Google Unveils “Click-To-Call” Option On Mobile Ads For Smartphones

January 7, 2010 0

Mountain View, California — Google generates a lot of money from advertising, and now it is waging an all out war with Apple to be the most innovative in the mobile space, especially in the advertising arena. The search giant’s latest maneuver in its mobile push: The company recently sent AdWords advertisers a message this week that it would display their business phone numbers in ads that show up on some smartphones — and then charge advertisers when users click on the number in order to call them.

SearchEngineLand, which first revealed that AdWords clients received an interesting notification stated that sometime later this month “your location-specific business phone number will display alongside your destination url in ads that appear on high-end mobile devices.
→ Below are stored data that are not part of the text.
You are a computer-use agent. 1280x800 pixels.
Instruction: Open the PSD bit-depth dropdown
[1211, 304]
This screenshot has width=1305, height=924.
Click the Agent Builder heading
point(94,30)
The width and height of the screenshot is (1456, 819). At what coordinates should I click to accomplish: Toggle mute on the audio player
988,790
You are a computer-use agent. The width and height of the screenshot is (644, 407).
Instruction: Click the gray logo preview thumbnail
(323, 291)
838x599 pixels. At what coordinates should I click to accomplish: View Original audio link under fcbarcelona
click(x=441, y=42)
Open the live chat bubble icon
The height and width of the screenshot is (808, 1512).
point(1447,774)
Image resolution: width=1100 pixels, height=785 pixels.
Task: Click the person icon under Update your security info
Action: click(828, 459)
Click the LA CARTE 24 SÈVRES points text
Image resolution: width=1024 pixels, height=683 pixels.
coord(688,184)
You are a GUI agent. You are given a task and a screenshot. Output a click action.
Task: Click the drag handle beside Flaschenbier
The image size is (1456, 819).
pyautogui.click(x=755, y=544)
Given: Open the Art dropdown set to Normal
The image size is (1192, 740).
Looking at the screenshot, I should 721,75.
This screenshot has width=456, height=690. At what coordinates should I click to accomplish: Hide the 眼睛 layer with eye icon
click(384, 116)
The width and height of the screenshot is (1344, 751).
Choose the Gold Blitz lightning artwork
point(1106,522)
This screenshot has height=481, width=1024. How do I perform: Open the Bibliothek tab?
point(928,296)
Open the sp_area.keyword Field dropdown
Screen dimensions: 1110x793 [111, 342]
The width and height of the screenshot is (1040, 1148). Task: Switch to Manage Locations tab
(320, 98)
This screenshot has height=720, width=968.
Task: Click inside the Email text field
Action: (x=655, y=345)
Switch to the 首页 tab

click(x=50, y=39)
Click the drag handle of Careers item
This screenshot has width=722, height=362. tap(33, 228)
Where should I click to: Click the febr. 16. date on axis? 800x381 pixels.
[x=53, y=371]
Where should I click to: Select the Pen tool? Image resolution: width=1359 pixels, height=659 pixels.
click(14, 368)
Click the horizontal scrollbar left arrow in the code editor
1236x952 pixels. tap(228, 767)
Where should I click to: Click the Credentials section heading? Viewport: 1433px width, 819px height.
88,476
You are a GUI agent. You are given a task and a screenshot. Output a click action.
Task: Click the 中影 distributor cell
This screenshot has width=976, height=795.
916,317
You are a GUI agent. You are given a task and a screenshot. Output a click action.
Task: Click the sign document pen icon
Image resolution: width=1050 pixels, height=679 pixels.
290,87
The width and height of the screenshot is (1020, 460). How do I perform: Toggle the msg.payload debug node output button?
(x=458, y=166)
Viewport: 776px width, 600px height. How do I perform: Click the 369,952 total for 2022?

Users will be able to click-to-call your business just as easily as they click to visit your website. Advertisers will be charged for clicks to call, same as you are for clicks to visit your website.”

Google Sponsored Links as shown currently on the iPhone

Google organic results currently show business phone number

The phone number and the nearest address will show-up as a fifth line of ad text. Visitors can click-to-call the business just as comfortably as they click to visit their website. AdWords advertisers will be able to track click-to-call calls in the Campaign Summary page within AdWords from the “click type” segment option under the “Filter and Views” drop down.

Presently, Google already offers click-to-call in their organic results but not within their “Sponsored Links”.

“This is a version of “pay-per-phone call” but the cost per call is the similar as a click — a bargain… for the advertisers to receive a warm lead,” writes Search Engine Land’s Greg Sterling. Instead of viewing an advertisement and having to memorize the number in the ad, users can now select and call a phone number from within the browser. The concept is that this is the easiest way to respond to a mobile ad.

The click-to-call campaign is one of many forward-looking ideas that Google will be likely appearing with as Android gains mass adoption. This is all good news for mobile advertisers and marketers — with Google in the game, advertising and marketing becomes a bigger part of the “mobile success” picture. No longer are hardware, phone contracts, and apps sales enough. This will push Apple to stretch their own mobile advertising curiosity to compete, already seen in their just confirmed $2.5M acquisition of Quattro Wireless.

It is not clear how broadly the initiative is for now since Google says it only applies to unspecified “high-end mobile devices” but it is easy to see how this could become an important revenue stream, as the adoption of smartphones grows.